A student electrical engineering team at Washington State University Tri-Cities is designing a prototype of a ventilator that they hope could one-day be used as a low-cost option compared to more expensive commercially available devices.
The team, comprised of students Jeremy Dyer, Garrison Wilfert, Aaron Engebretson and Aleksandr Arabadzhi, are designing the ventilator as part of their senior capstone project under the guidance and mentorship of engineering professors Mohamed Osman and Barbara Philipp. The team said even low-cost models on the commercial market are expensive – $10,000 and above. The shortage of ventilators amid COVID-19 has also created further cost challenges.
“Part of the reason for the price is the cost and access to the parts, with the other reason being cost of testing before putting it on the market,” Wilfert said. “I hope we develop a good working prototype of a ventilator and we can hand it off to future groups who can carry our research forward and possibly publish this research to offer a new low-cost ventilator.”
Designing any type of medical device is complicated, let alone one that breathes for a person.

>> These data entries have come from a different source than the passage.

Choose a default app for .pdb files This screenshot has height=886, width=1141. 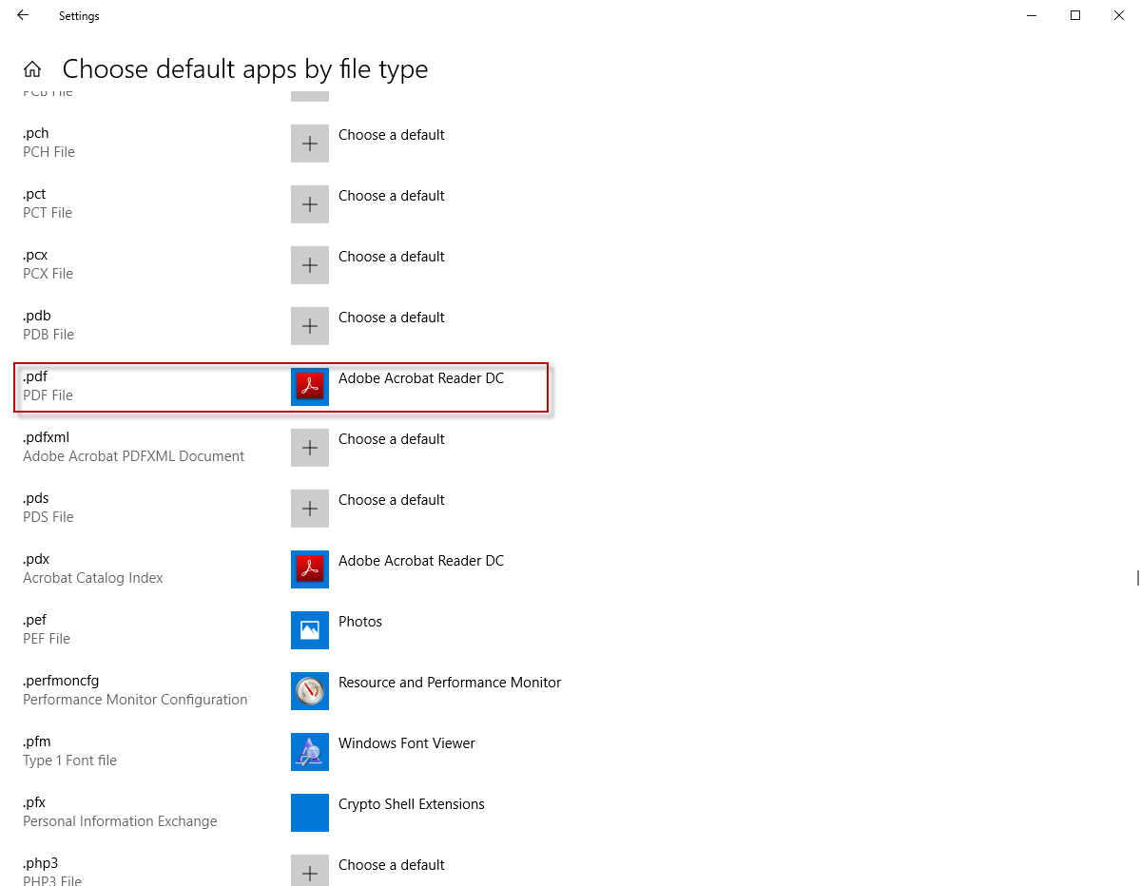[309, 325]
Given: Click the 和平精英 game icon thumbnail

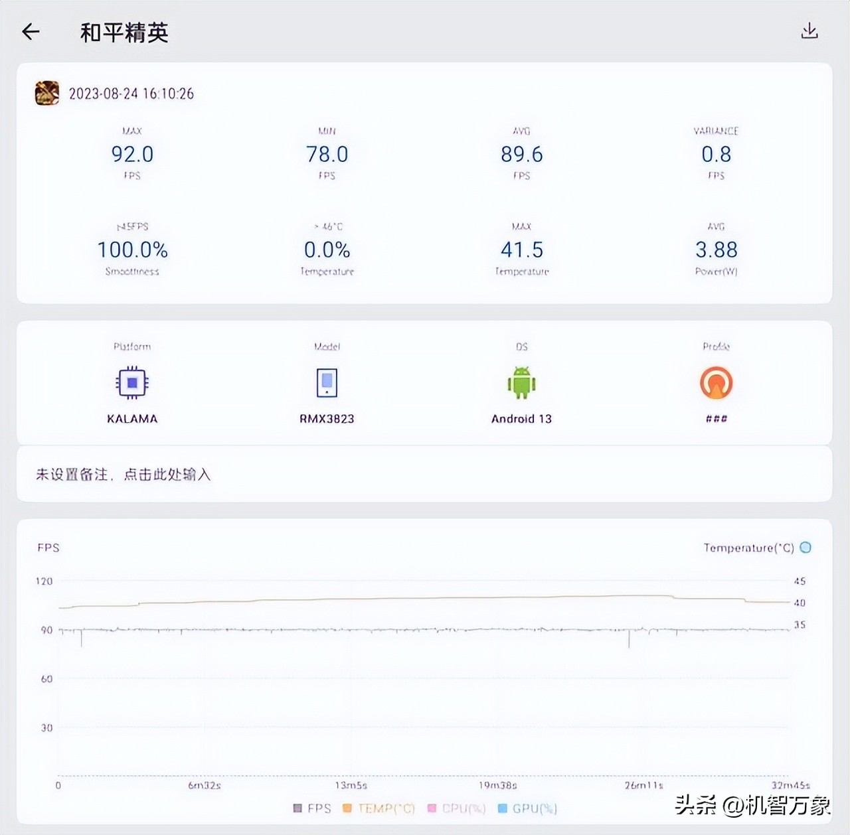Looking at the screenshot, I should coord(46,93).
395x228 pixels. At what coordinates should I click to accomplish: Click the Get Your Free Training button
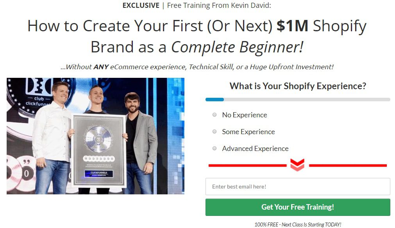[298, 207]
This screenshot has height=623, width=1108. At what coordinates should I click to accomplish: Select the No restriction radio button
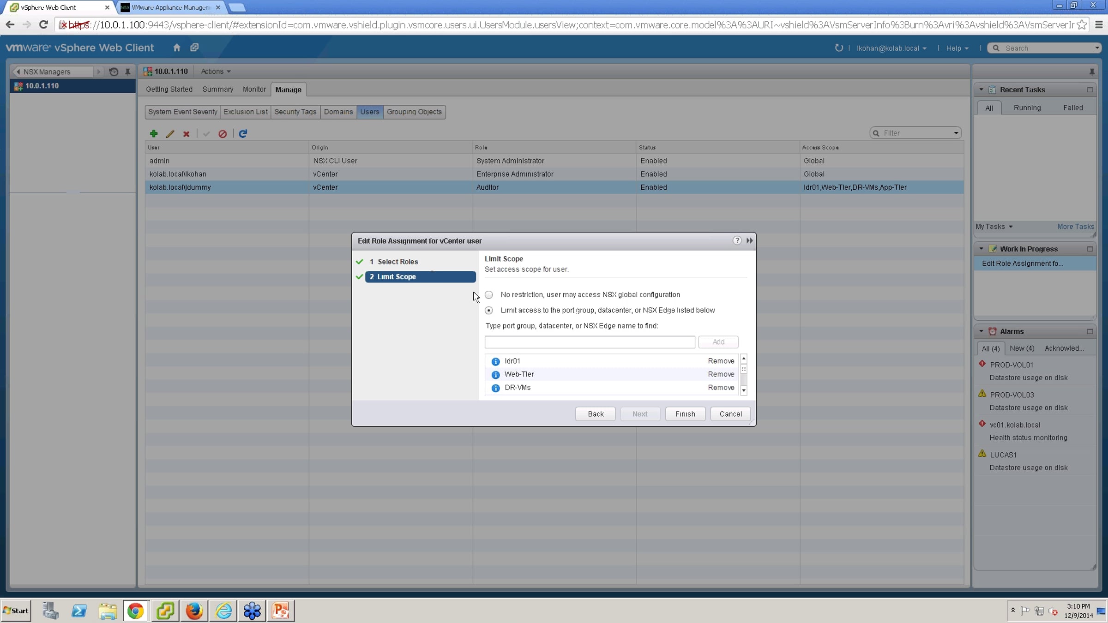click(x=489, y=294)
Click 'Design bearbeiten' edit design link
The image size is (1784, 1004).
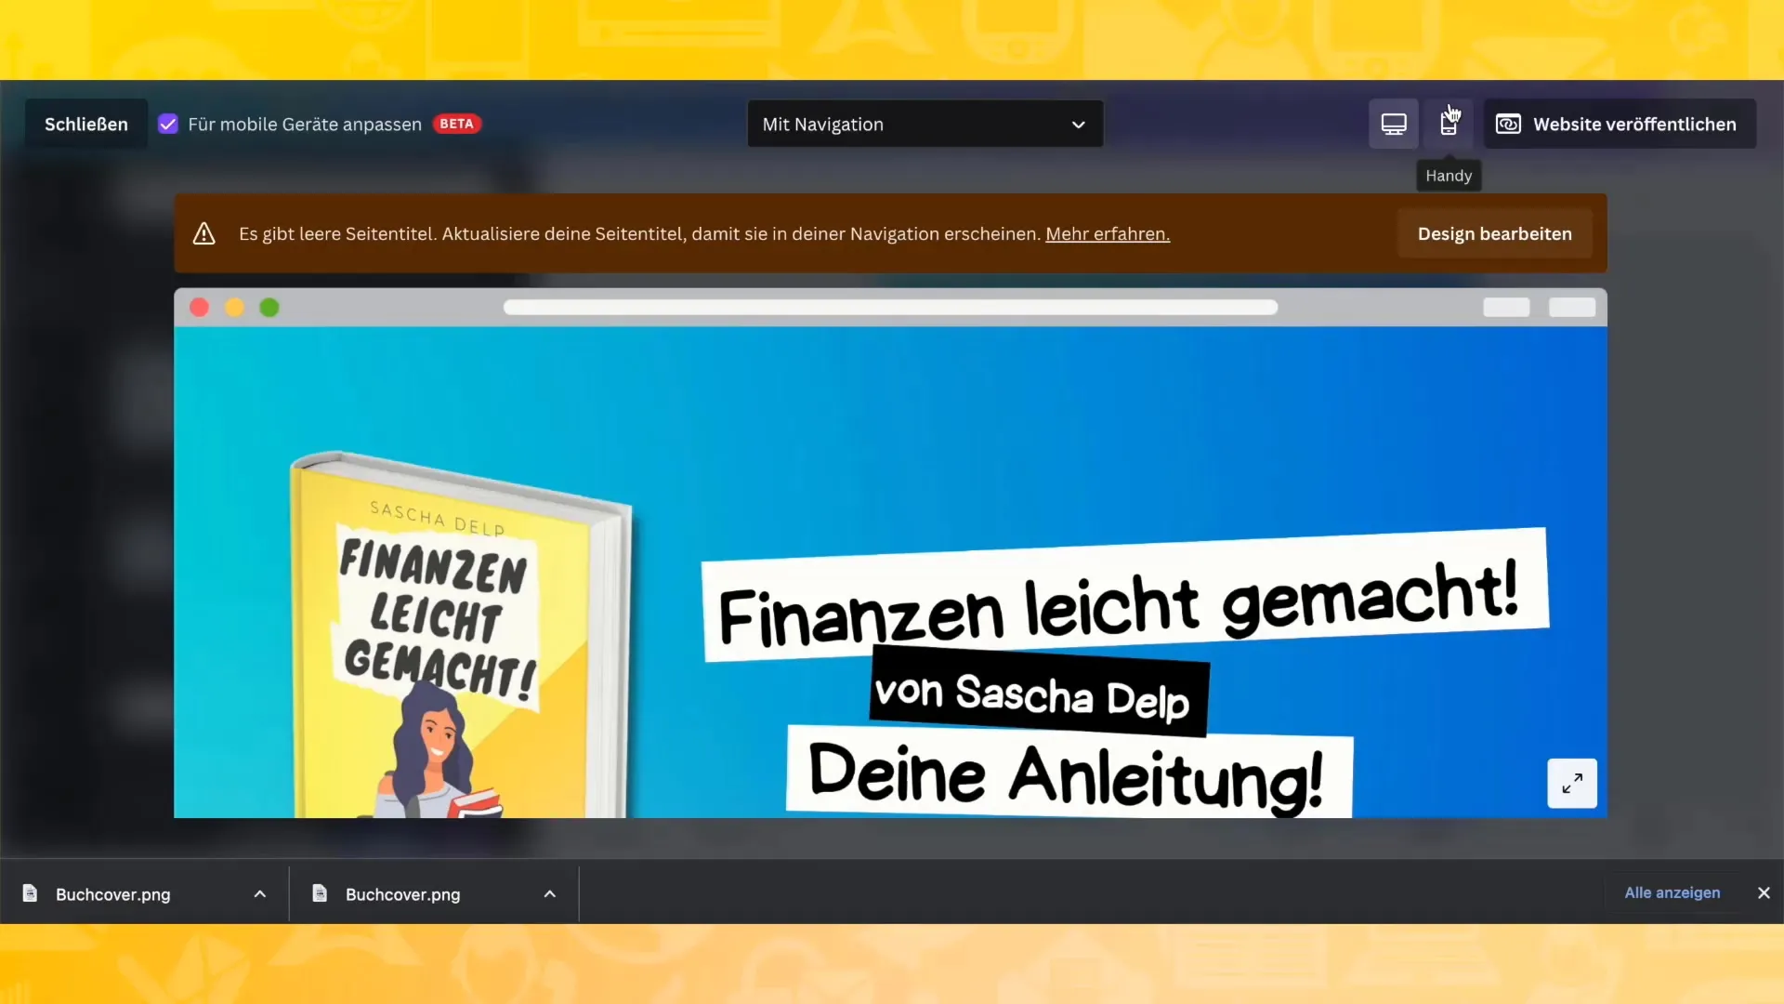point(1495,233)
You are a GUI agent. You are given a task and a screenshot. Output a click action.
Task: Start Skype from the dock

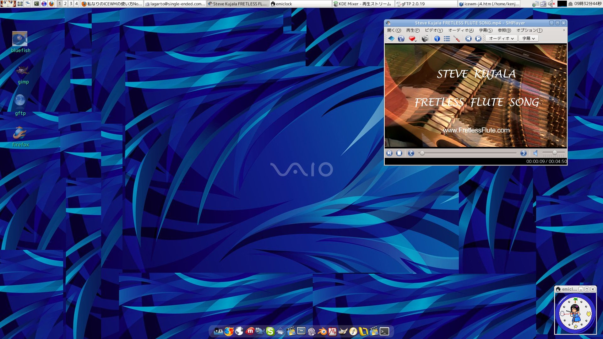pos(270,332)
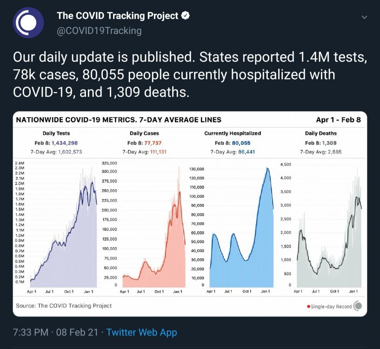Expand the tweet options chevron menu

point(364,17)
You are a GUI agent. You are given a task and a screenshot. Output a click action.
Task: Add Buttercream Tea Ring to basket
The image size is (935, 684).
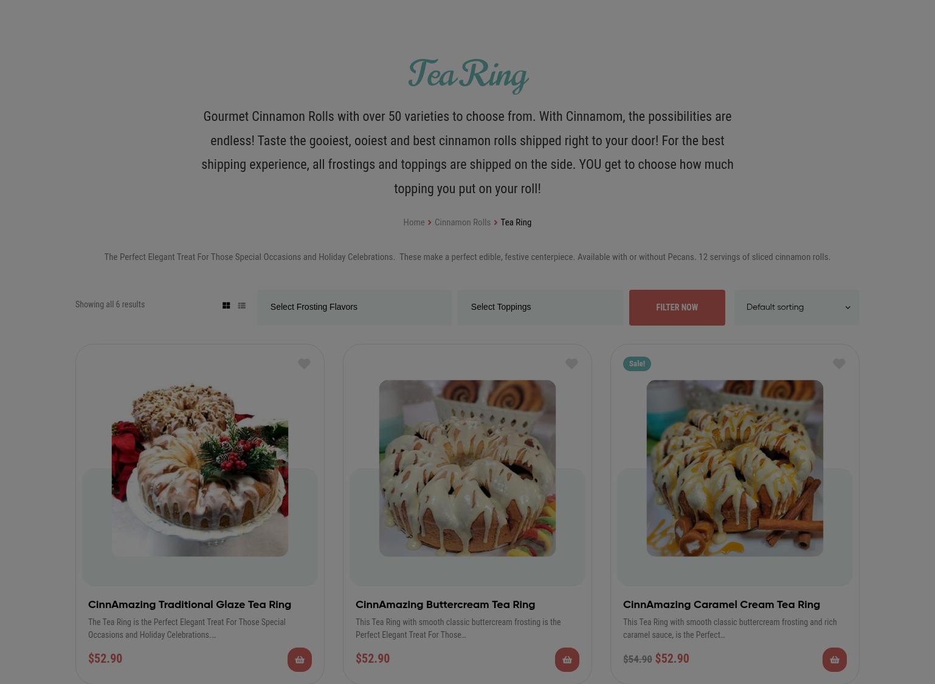[x=567, y=660]
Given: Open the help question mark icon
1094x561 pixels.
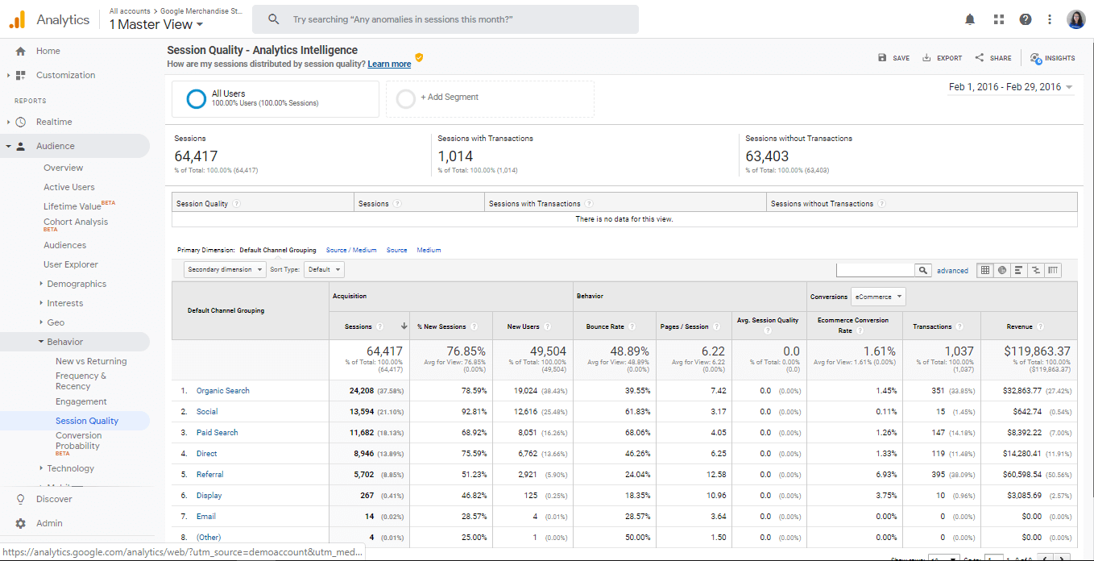Looking at the screenshot, I should (x=1026, y=19).
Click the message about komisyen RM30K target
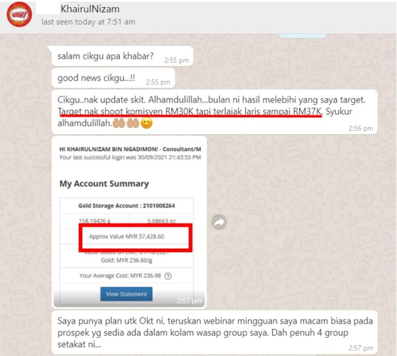 click(214, 112)
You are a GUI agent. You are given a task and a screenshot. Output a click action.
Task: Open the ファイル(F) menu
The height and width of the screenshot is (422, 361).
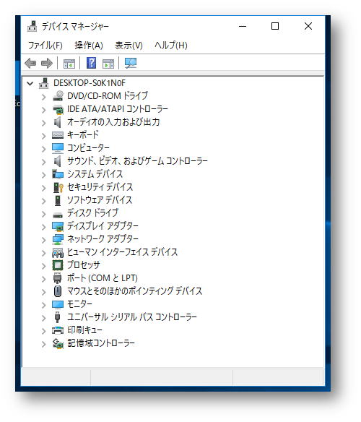click(x=45, y=46)
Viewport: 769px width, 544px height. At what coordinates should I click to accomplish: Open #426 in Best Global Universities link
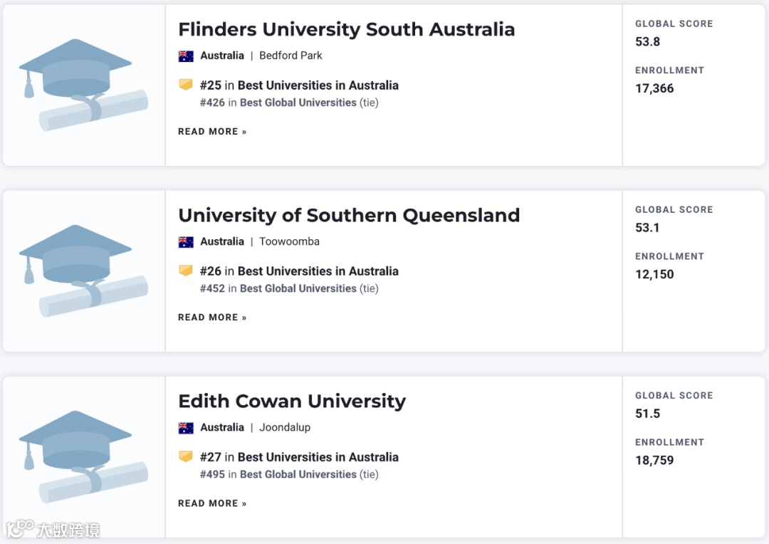288,103
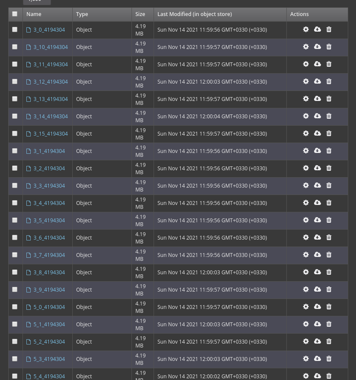Click file icon beside 3_6_4194304
This screenshot has height=380, width=356.
tap(29, 238)
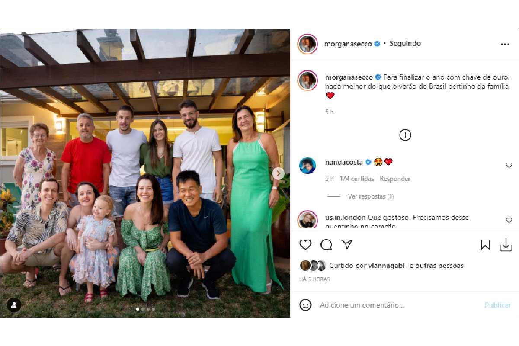519x346 pixels.
Task: Save post with bookmark icon
Action: [x=485, y=245]
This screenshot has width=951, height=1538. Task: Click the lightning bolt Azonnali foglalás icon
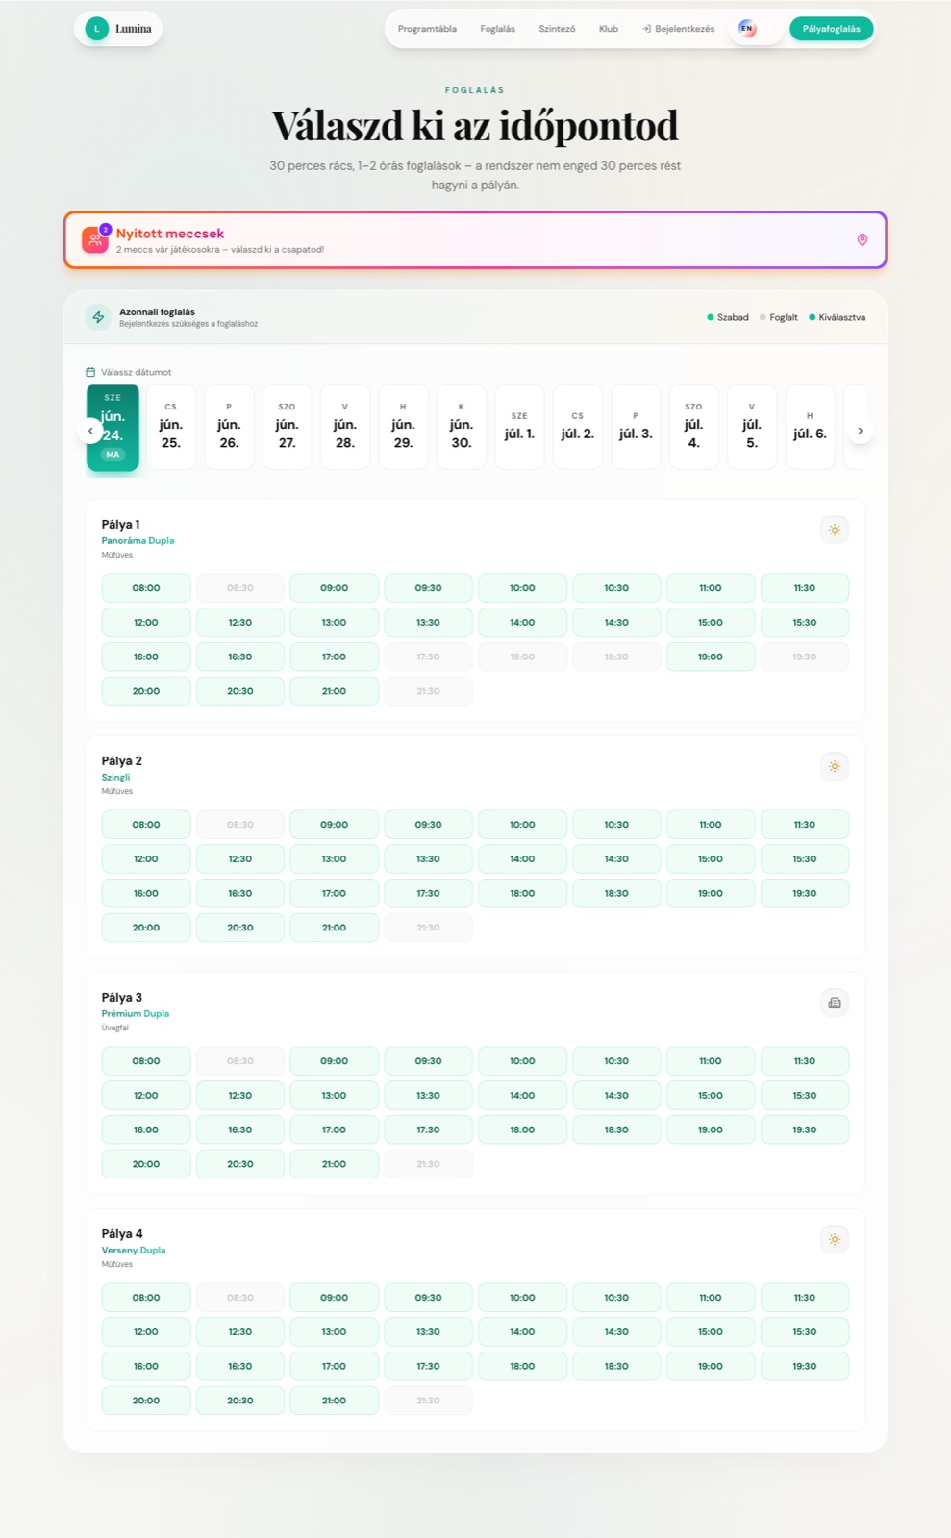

The team said there are many ways in which the project could go wrong and cause devastating effects, which is why they spent the past several months researching ventilators currently on the market, their components and how they function.
The team decided on an “invasive” type of ventilator, which is inserted into the tracheal tube, as compared to what are known as “non-invasive” ventilators. The reason for their decision is it would help cut down on costs and parts are more accessible.
The team specked out what parts they would need, including a specific type of computer on the device that determines how breaths are given, moderated and controlled. In total, the estimated cost of parts for their prototype is $530.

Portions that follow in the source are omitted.